GIVEN TEXT:
..............................

Besides, Omar Khayyam is a famous poet and Omar sounds similar to one or two Germanic names. . . why not?

Some also mentioned that

Some also mentioned that Gabriel Omar Batistuta is of Syrian origin!!What's going on?

I wanted a biblical name for

I wanted a biblical name for my son, and decided on the Hebrew name, Omar, and learned it was one of many names derived from the ancient Greek name: Homer.

Omar Khayyam Theory correct, but not previous 'two centuries'

I'm sure the Omar Khayyam Theory is correct. But the mention of translations over the previous 'two centuries' seems misleading, at least in the case of Omar Bradley (born in 1893), as the popularity of the name in his day would be due to Edward Fitzgerald's very poetic but very loose English verse 'translation' of The Rubaiyat of Omar Khayyam which, at least according to Wikipedia, first appeared in 1859 (and is incidentally a translation so loose that critics sometimes jokingly call it "The Rubaiyat of FitzOmar"), and which began to achieve fame after established poets decided they liked it, reportedly starting with Dante Gabriel Rossetti in 1861, about 3 decades (and not 2 centuries) before Bradley was born. English Wikipedia's Rubaiyat of Omar Khayyam article currently mentions many translations in the West after 1859, but seemingly none before 1859, which suggests that if any existed they did not achieve widespread popularity in the English-speaking world. Quite likely this also explains why the name reportedly doesn't appear in English-speaking America until the 19th century. I had been toying with the idea of quoting your article in Wikipedia's Omar Bradley article, but unfortunately those questionable 'two centuries' currently make that impossible (though I suspect others might well reject it anyway even without that problem, presumably in a dispute over what constitutes a so-called 'reliable source' according to Wikipedia rules).

..............................

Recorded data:
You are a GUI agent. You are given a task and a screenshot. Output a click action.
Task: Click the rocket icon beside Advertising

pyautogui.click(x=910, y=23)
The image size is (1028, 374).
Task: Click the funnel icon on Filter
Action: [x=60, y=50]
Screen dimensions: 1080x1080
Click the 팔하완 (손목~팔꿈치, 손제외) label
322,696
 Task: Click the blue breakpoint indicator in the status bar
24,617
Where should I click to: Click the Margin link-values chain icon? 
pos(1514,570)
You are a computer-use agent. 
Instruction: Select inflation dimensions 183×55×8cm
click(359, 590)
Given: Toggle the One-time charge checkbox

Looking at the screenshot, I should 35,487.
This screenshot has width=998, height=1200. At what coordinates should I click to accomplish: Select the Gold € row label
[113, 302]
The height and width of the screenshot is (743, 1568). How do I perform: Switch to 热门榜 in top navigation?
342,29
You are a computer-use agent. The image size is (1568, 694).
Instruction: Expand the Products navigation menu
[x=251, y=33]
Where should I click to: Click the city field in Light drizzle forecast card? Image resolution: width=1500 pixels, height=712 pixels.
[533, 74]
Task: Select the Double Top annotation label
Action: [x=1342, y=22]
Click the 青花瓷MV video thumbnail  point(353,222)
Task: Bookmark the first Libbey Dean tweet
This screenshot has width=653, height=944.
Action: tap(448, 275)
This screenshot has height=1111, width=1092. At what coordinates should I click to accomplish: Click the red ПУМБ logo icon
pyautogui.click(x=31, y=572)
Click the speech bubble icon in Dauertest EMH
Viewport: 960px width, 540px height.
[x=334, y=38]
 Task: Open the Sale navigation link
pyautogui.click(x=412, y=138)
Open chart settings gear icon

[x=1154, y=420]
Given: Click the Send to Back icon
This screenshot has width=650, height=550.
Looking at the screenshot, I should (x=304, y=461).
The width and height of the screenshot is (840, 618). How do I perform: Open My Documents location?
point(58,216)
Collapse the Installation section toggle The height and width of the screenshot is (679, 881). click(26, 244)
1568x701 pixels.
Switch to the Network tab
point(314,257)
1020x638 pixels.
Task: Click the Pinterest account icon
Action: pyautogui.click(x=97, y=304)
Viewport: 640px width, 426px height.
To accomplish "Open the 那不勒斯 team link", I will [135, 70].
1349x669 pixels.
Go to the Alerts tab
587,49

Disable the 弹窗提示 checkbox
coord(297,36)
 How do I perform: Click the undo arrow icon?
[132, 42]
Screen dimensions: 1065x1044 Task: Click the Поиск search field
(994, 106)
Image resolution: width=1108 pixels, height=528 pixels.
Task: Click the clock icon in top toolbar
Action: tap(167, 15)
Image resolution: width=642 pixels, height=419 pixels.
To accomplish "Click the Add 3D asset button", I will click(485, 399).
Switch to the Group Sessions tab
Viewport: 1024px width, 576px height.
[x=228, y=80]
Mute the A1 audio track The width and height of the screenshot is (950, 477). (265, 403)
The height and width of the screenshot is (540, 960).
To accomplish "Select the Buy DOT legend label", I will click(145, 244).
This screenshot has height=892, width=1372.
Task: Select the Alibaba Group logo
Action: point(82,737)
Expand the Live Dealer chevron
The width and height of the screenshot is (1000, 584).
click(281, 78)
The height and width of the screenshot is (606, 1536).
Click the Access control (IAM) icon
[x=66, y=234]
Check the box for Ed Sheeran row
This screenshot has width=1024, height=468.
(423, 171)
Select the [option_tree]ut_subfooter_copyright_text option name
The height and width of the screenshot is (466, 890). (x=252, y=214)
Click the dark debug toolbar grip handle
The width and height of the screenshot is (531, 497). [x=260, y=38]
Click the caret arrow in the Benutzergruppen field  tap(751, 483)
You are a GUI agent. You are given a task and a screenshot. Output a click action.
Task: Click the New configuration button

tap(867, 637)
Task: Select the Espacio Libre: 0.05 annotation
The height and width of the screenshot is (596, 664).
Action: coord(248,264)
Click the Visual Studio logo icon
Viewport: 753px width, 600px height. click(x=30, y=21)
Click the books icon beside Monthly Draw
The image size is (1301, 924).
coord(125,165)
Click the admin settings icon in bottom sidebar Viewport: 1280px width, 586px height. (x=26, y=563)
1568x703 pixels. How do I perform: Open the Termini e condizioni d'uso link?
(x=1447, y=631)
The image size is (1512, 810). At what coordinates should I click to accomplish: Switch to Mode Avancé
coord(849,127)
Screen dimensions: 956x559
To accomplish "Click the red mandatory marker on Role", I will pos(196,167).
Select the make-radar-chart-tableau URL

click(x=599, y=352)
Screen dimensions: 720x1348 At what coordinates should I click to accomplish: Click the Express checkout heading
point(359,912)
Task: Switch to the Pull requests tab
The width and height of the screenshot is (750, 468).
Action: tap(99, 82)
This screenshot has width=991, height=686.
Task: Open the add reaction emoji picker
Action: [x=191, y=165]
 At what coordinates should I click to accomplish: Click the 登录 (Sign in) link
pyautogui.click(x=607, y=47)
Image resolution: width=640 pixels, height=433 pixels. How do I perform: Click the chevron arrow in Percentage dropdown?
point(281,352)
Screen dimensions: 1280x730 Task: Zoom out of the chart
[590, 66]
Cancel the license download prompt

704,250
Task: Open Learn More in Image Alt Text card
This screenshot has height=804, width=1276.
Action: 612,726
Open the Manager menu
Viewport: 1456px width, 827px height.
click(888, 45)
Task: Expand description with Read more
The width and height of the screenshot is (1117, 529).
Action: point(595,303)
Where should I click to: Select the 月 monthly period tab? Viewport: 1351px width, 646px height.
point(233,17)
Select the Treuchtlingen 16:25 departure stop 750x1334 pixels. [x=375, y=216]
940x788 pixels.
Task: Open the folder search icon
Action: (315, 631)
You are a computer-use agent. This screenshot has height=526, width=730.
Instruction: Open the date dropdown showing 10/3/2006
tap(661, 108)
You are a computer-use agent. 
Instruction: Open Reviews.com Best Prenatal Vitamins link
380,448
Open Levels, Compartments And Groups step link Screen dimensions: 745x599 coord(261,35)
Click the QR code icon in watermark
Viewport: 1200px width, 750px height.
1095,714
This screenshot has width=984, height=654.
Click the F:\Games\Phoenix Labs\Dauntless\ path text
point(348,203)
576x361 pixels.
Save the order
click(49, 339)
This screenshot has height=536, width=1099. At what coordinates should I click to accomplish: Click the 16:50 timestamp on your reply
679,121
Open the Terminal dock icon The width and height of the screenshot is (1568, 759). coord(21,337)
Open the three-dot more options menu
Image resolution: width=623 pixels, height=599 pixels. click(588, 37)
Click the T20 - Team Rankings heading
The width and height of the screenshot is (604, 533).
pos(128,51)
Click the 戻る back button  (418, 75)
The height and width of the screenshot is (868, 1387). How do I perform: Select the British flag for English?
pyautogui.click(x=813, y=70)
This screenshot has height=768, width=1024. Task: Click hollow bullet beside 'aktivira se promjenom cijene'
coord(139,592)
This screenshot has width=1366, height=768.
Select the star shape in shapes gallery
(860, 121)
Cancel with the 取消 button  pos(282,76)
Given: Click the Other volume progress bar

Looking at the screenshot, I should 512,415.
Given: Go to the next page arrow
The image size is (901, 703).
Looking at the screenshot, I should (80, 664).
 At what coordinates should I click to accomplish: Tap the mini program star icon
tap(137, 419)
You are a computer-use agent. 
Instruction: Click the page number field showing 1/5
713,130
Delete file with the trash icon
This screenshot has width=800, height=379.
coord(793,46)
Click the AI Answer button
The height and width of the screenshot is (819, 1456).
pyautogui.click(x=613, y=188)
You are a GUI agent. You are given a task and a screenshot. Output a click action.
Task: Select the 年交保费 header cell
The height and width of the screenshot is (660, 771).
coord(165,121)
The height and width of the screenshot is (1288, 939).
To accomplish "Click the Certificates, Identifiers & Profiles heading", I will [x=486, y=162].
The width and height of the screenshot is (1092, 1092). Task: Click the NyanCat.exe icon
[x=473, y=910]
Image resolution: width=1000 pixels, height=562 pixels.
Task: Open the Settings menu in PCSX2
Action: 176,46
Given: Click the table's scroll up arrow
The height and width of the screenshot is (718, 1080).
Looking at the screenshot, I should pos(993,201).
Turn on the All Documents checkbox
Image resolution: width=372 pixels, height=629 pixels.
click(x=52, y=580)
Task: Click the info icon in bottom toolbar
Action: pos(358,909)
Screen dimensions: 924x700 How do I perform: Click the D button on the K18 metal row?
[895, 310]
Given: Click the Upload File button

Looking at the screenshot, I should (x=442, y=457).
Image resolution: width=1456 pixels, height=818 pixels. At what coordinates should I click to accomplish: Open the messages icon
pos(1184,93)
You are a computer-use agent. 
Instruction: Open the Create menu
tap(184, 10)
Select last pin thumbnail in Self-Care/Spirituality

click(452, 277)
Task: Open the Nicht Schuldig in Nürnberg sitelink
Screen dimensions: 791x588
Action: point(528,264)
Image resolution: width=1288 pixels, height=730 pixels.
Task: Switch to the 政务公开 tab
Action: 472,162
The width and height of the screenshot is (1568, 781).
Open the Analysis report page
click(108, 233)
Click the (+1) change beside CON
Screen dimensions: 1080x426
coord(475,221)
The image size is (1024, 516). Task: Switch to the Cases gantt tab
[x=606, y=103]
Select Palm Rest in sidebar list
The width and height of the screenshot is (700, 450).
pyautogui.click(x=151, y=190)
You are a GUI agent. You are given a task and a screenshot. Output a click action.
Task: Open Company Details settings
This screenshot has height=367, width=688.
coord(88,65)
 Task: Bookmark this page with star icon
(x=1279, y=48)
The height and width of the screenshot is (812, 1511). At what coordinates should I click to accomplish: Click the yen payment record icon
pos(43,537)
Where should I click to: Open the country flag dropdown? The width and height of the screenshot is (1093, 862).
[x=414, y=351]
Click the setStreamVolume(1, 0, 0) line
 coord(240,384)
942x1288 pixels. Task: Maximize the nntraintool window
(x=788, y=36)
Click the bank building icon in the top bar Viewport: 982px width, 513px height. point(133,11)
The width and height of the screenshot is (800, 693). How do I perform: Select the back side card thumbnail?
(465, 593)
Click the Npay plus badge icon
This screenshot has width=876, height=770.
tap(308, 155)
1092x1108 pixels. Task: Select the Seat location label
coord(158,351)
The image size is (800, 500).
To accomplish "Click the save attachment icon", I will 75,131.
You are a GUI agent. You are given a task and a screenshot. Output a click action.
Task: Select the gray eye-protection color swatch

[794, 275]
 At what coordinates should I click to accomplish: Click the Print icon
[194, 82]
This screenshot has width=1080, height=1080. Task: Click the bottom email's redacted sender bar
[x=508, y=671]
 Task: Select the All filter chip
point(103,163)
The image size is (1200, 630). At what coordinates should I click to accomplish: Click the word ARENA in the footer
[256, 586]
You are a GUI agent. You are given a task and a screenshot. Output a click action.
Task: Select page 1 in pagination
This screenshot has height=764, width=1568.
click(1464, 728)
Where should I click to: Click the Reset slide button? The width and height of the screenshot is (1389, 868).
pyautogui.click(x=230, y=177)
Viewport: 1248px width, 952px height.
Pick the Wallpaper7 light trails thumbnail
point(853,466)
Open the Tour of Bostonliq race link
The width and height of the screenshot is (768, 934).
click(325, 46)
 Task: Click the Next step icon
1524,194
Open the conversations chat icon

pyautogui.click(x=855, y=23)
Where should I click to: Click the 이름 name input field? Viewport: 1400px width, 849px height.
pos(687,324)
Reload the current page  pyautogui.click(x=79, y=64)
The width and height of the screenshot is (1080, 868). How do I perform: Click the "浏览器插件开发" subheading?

..............................

WORK TO COMPLETE:
A – Rewrite the part of the comments on the name Omar that opens with the words "Some also mentioned that Gabriel" and closes with "Greek name: Homer.", putting "Arabic" in place of "Hebrew".
B – Condense the paragraph of the comments on the name Omar that begins "I'm sure the Omar Khayyam Theory is correct" into a short bulleted list that keeps its main facts.
C – In the comments on the name Omar, which poet reportedly began the fame of Fitzgerald's Rubaiyat, and in what year?

ANSWERS BY TASK:
A –
Some also mentioned that Gabriel Omar Batistuta is of Syrian origin!!What's going on?

I wanted a biblical name for

I wanted a biblical name for my son, and decided on the Arabic name, Omar, and learned it was one of many names derived from the ancient Greek name: Homer.

B –
- The writer accepts the Omar Khayyam Theory but calls the mention of translations over the previous 'two centuries' misleading, at least for Omar Bradley, born in 1893.
- The name's popularity in Bradley's day would be due to Edward Fitzgerald's very loose English verse 'translation' of The Rubaiyat of Omar Khayyam, which first appeared in 1859, according to Wikipedia.
- That version became famous after established poets decided they liked it, reportedly starting with Dante Gabriel Rossetti in 1861, about 3 decades before Bradley was born.
- English Wikipedia mentions many Western translations after 1859 but seemingly none before. This likely explains why the name reportedly doesn't appear in English-speaking America until the 19th century.
- The questionable 'two centuries' keeps the writer from quoting the article in Wikipedia's Omar Bradley article.

C – Dante Gabriel Rossetti, in 1861.